Stored items:
# # #

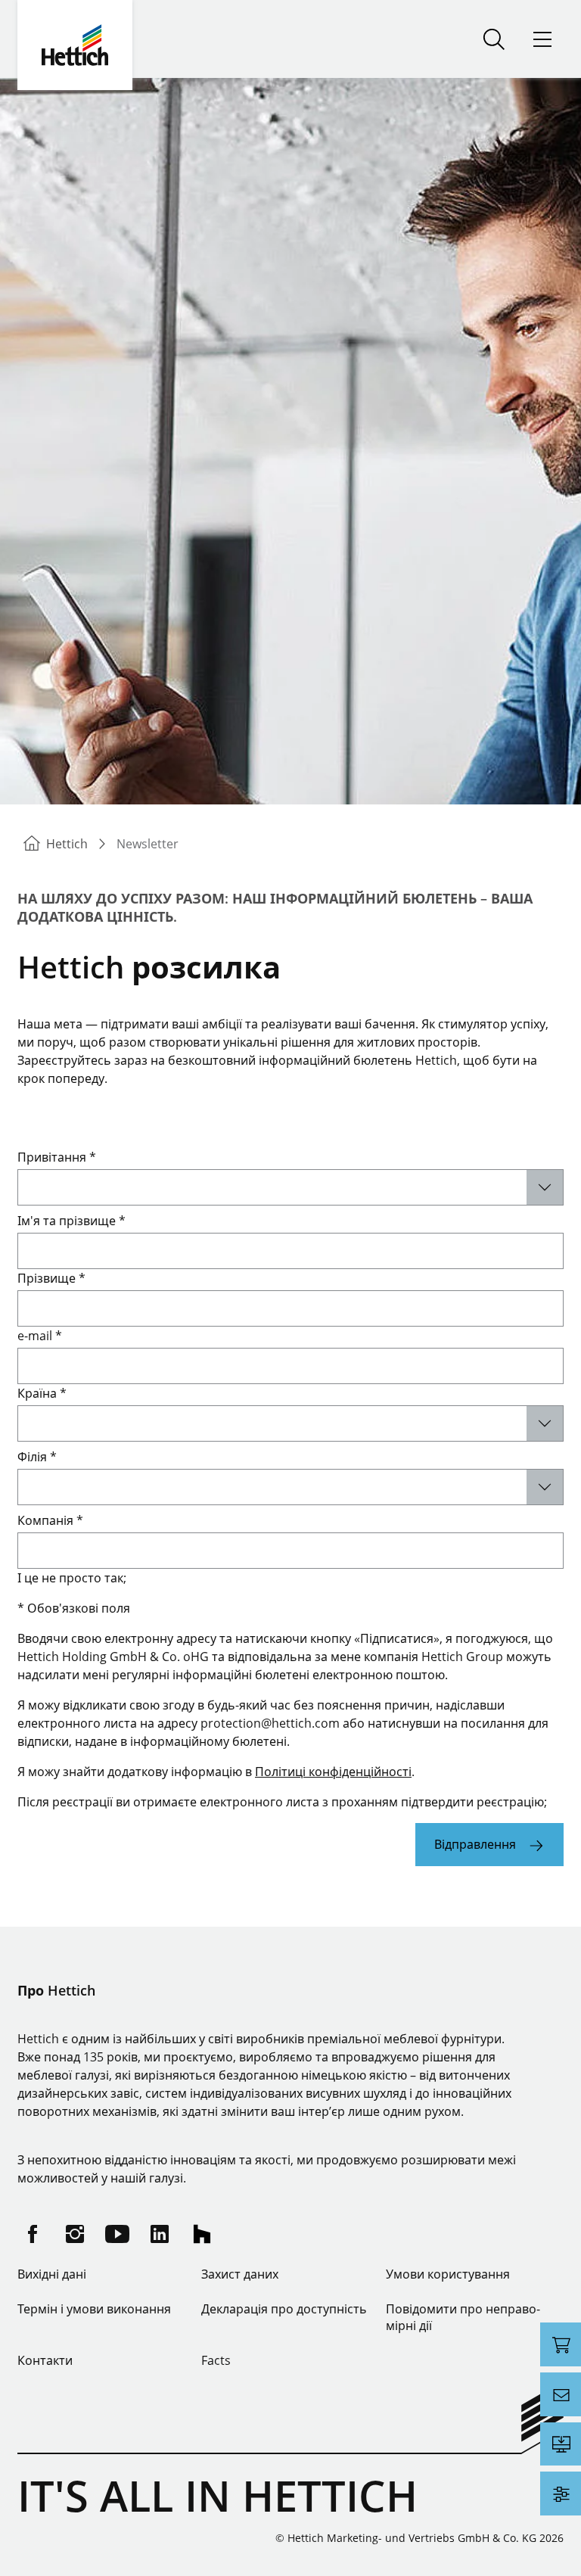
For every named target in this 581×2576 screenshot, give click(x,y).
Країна (42, 1393)
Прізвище (51, 1278)
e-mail (39, 1335)
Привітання (56, 1157)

# # #

→ Work to be completed: Please give back all the records above word for word, with no pictures included.

→ Solution to the problem:
For every named target in this 581×2576 screenshot, give click(x,y).
Країна (42, 1393)
Прізвище (51, 1278)
e-mail (39, 1335)
Привітання (56, 1157)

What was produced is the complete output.